INSTRUCTIONS FOR THE TASK
Collect each line in the items below that contains the string "Open". Case counts.

PROVIDED DATA

☆ ☆ ☆ ☆ ☆

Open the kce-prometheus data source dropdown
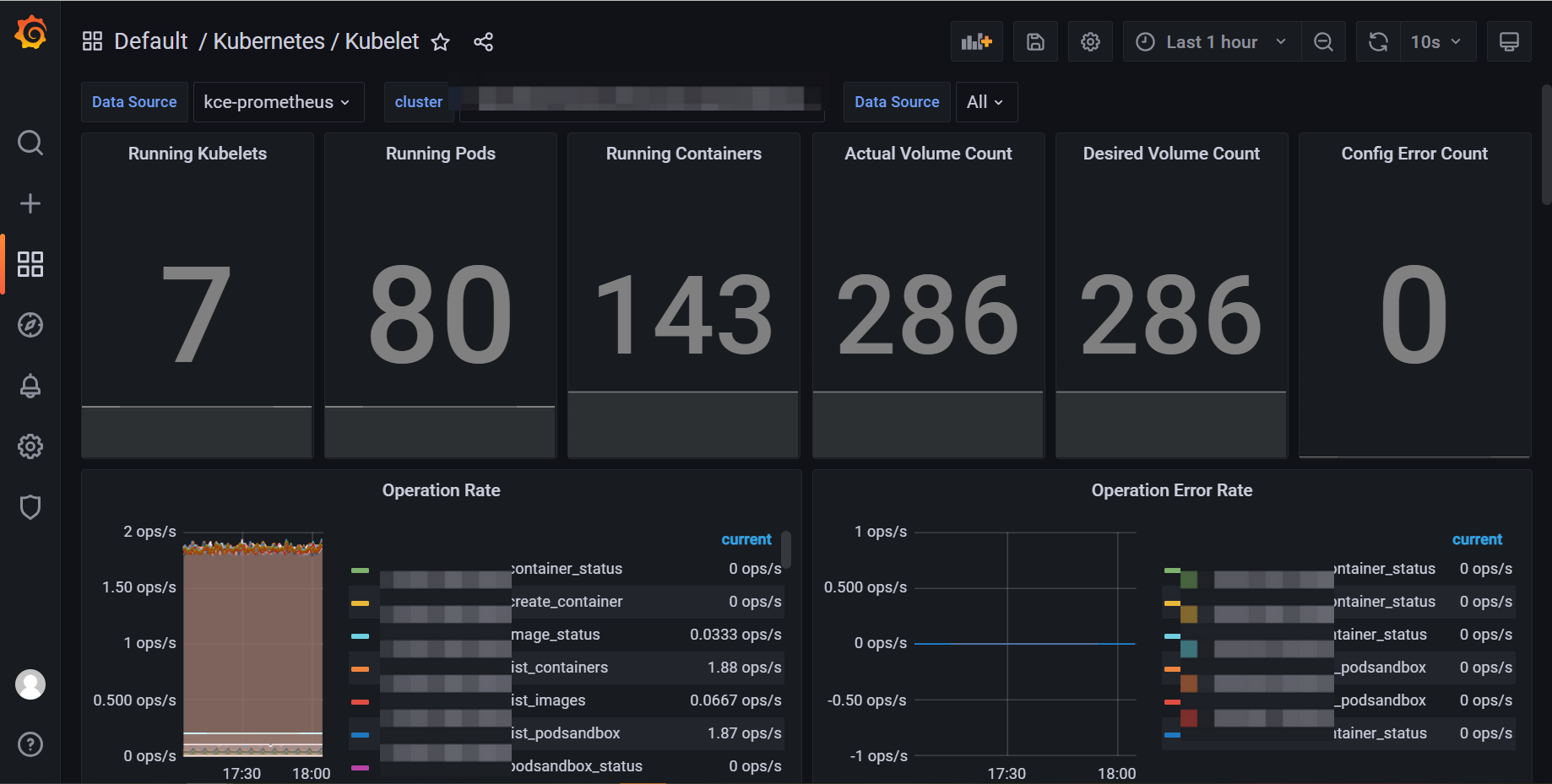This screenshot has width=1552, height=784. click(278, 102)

☆ ☆ ☆ ☆ ☆

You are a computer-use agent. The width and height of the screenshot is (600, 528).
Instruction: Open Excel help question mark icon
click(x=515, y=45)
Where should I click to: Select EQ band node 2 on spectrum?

☆ ☆ ☆ ☆ ☆

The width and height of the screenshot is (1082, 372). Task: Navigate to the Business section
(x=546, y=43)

☆ ☆ ☆ ☆ ☆

TASK ANSWER
Open the kce-prometheus data source dropdown
Instruction: Open Excel help question mark icon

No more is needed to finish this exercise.